Location
- Country: United States
- State: New Hampshire
- County: Coos
- Towns and townships: Columbia, Odell, Stratford, Stark

Physical characteristics
- Source: Whitcomb Mountain
- • location: Odell
- • coordinates: 44°47′23″N 71°22′53″W﻿ / ﻿44.78972°N 71.38139°W
- • elevation: 3,140 ft (960 m)
- Mouth: Upper Ammonoosuc River
- • location: Stark
- • coordinates: 44°37′32″N 71°27′57″W﻿ / ﻿44.62556°N 71.46583°W
- • elevation: 942 ft (287 m)
- Length: 15.3 mi (24.6 km)

Basin features
- • left: Pike Brook, East Branch, Pond Brook, Long Mountain Brook, Slide Brook
- • right: Columbia Brook, Johnson Brook, Silver Brook

= Nash Stream =

Nash Stream is a 15.3 mi river in northern New Hampshire in the United States. It is a tributary of the Upper Ammonoosuc River and part of the Connecticut River watershed.

□ □ □ □

◆ **EXERCISE DESCRIPTION**
Quote the Nash Stream article word for word, from "- Mouth: Upper" up to and including "Connecticut River watershed.".

◆ **SOURCE DATA**
□ □ □ □

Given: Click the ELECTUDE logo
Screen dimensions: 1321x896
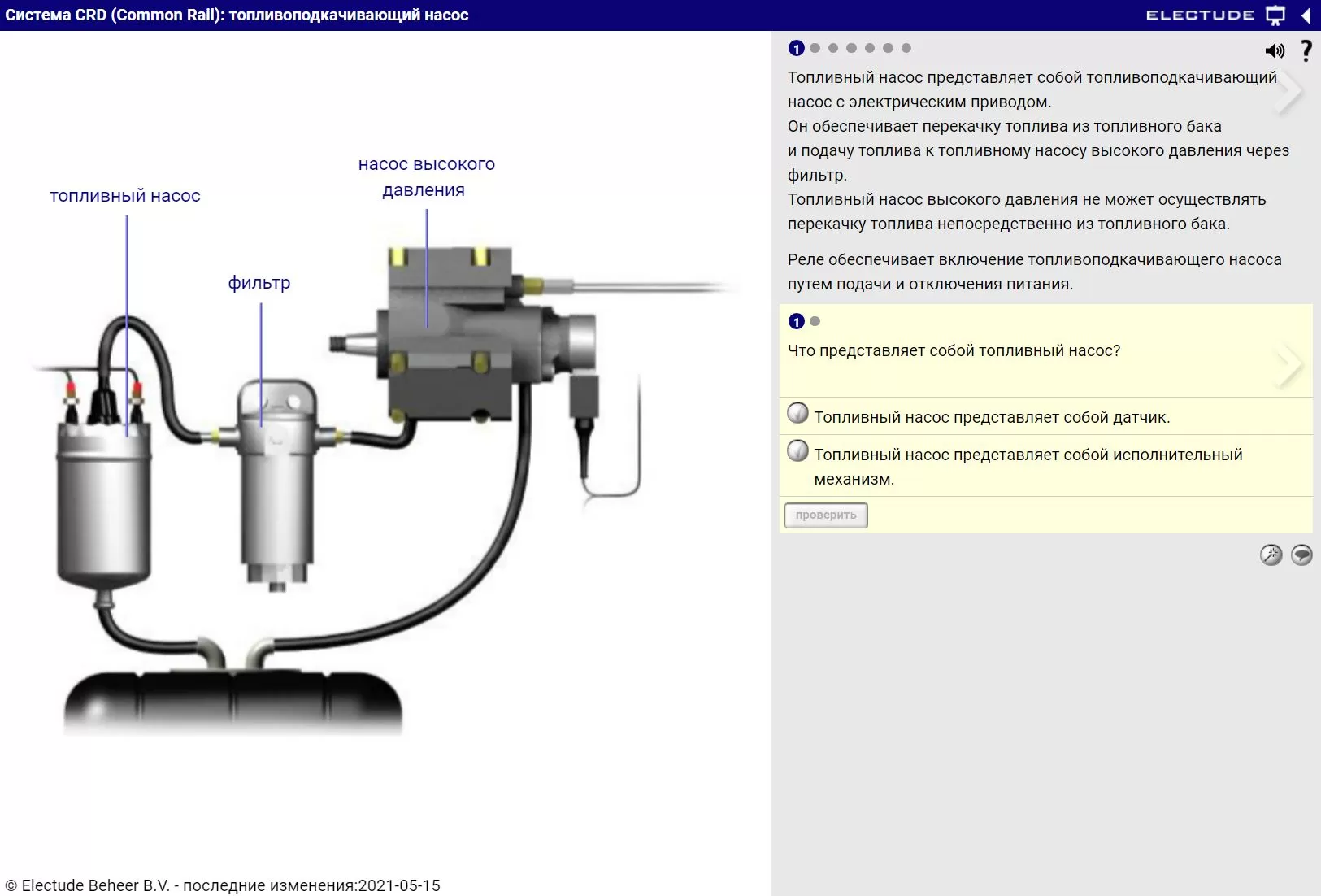Looking at the screenshot, I should [1200, 15].
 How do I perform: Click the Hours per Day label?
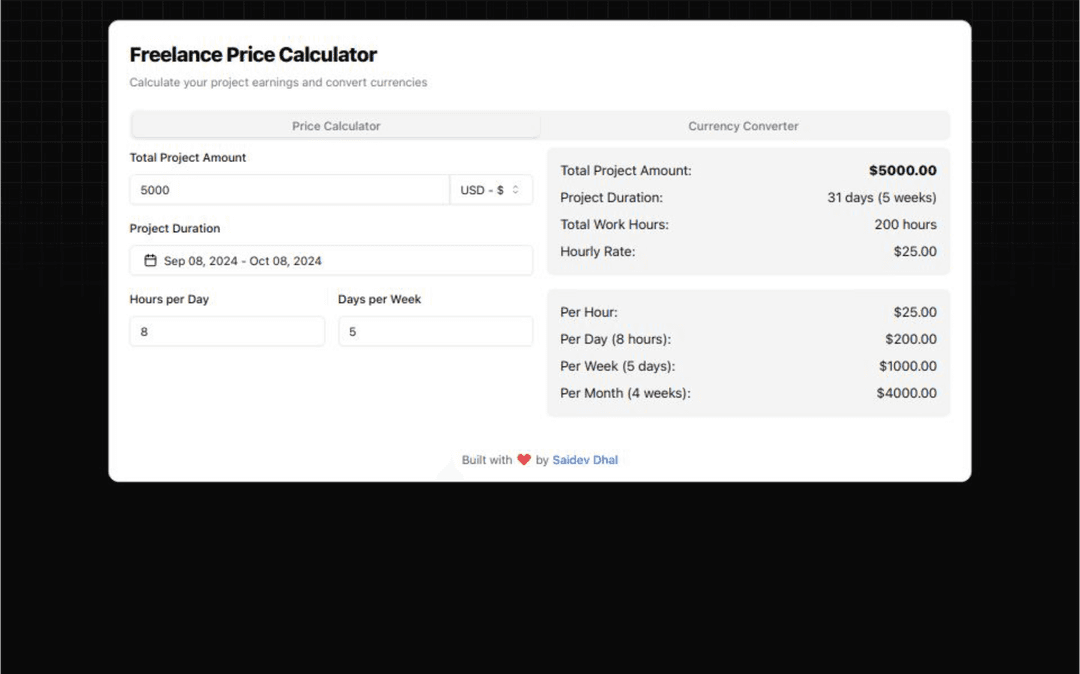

□ □ □ □

◆ **WRITTEN RESPONSE**
- Mouth: Upper Ammonoosuc River
- • location: Stark
- • coordinates: 44°37′32″N 71°27′57″W﻿ / ﻿44.62556°N 71.46583°W
- • elevation: 942 ft (287 m)
- Length: 15.3 mi (24.6 km)

Basin features
- • left: Pike Brook, East Branch, Pond Brook, Long Mountain Brook, Slide Brook
- • right: Columbia Brook, Johnson Brook, Silver Brook

= Nash Stream =

Nash Stream is a 15.3 mi river in northern New Hampshire in the United States. It is a tributary of the Upper Ammonoosuc River and part of the Connecticut River watershed.